MATERIAL PROVIDED —
++++

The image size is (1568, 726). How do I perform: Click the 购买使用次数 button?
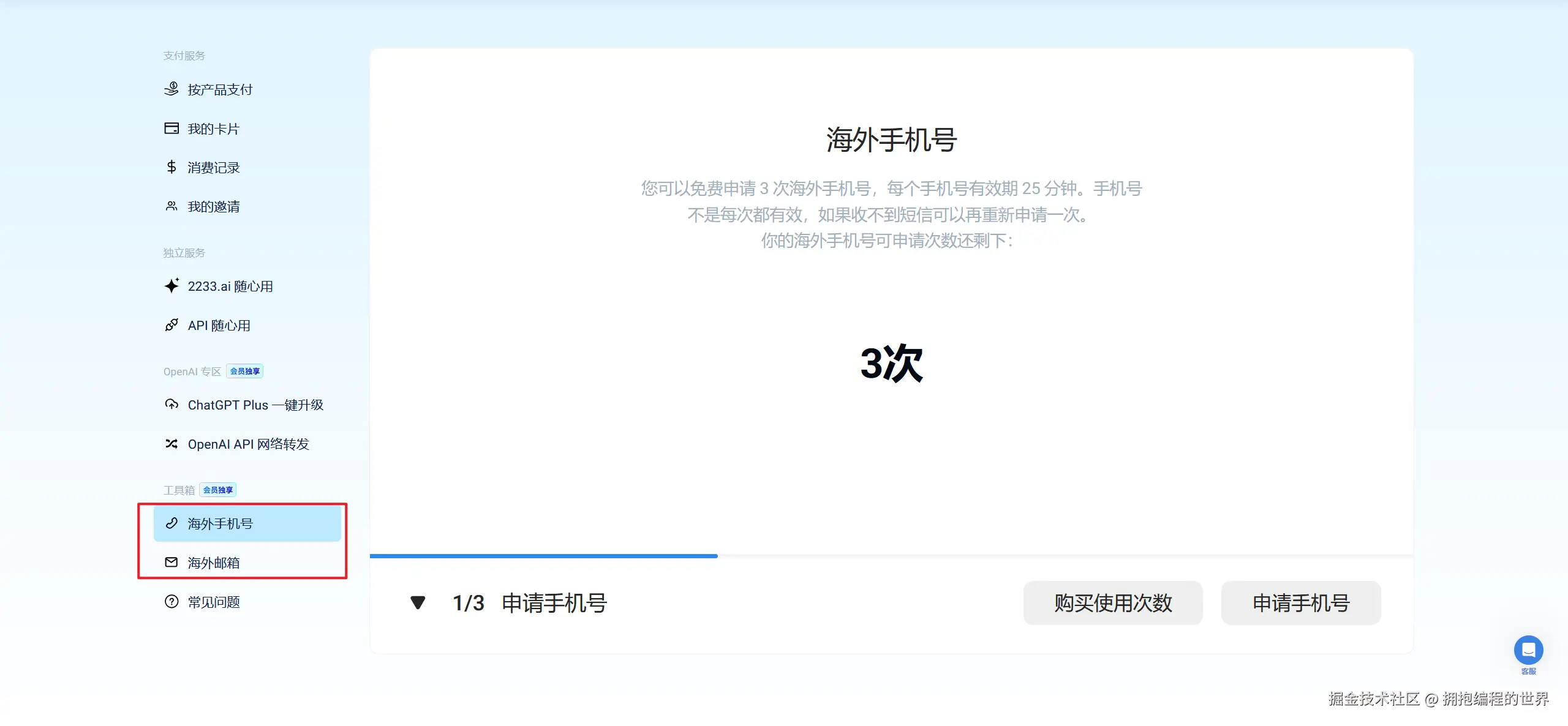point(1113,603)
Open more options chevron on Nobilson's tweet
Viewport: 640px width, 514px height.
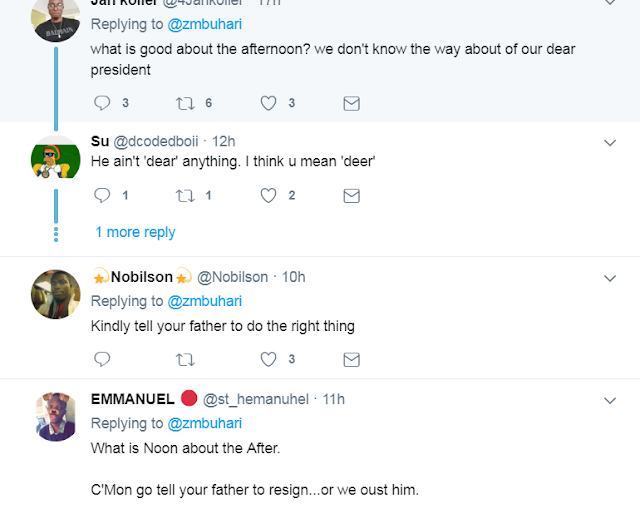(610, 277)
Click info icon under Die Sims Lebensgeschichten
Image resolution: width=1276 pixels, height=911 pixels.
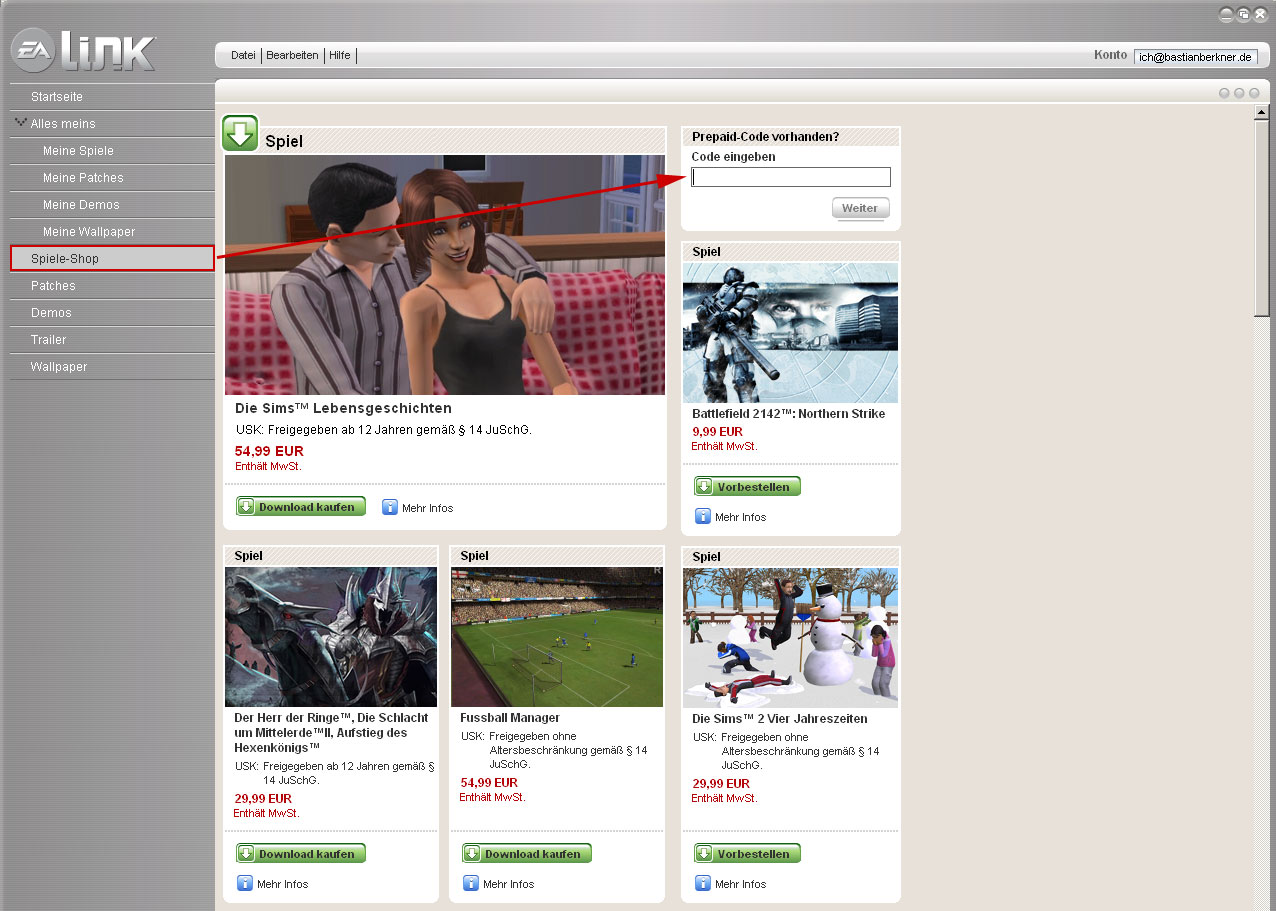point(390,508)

++++

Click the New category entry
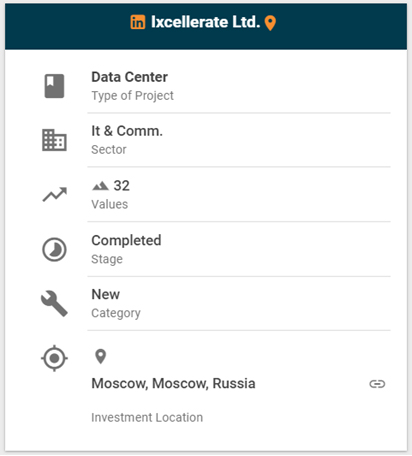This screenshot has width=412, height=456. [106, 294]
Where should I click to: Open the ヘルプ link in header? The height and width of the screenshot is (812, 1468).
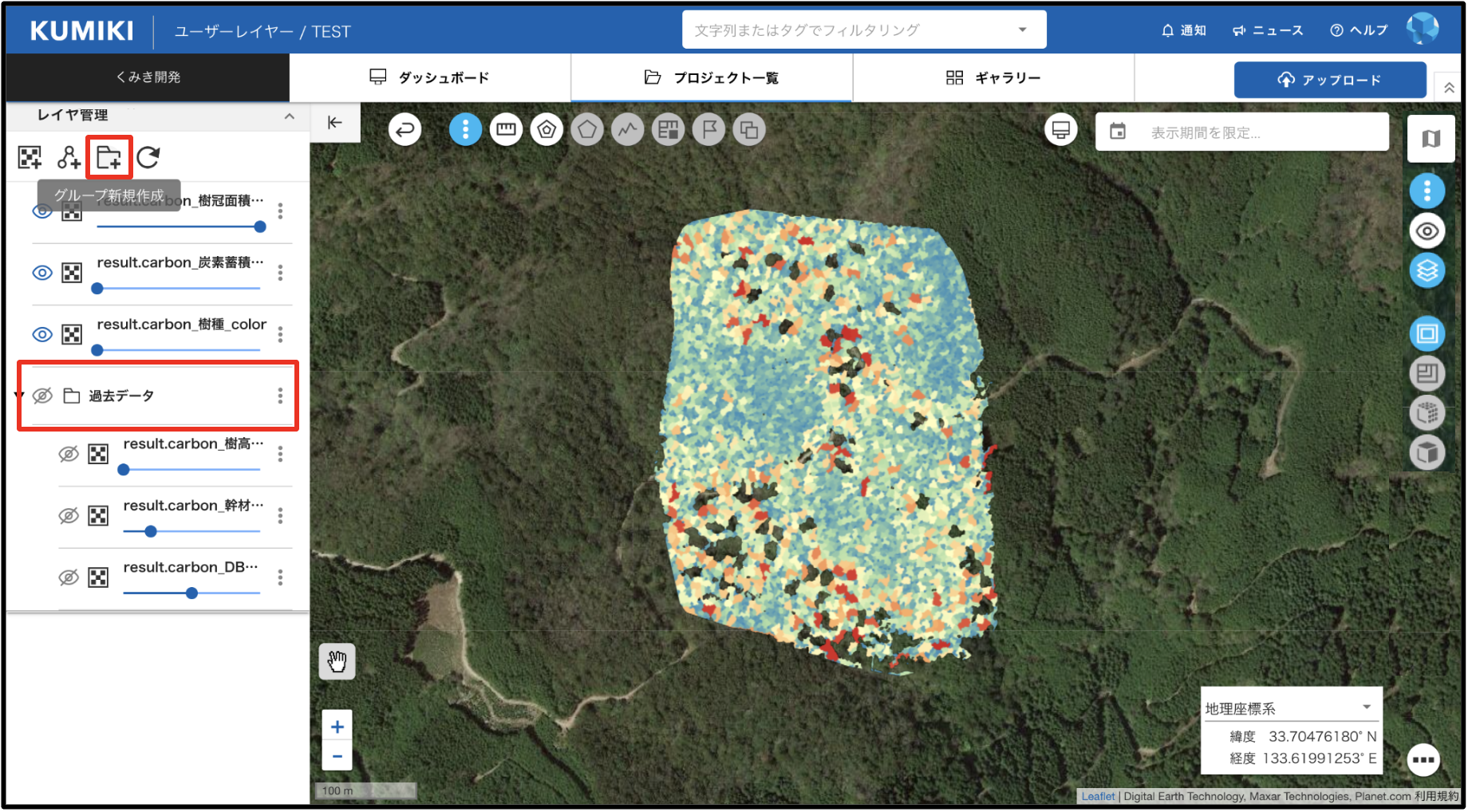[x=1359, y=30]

++++

WHAT IS EXPECTED — Leaving out each picture, repeat exactly the lines above from the one that contains "The image size" through the one that contains "Click info icon".

OUTPUT BELOW —
The image size is (1568, 726). How do I perform: Click the 购买使用次数 button?
point(1113,603)
Open more options chevron on Nobilson's tweet
Viewport: 640px width, 514px height.
(610, 277)
Click info icon under Die Sims Lebensgeschichten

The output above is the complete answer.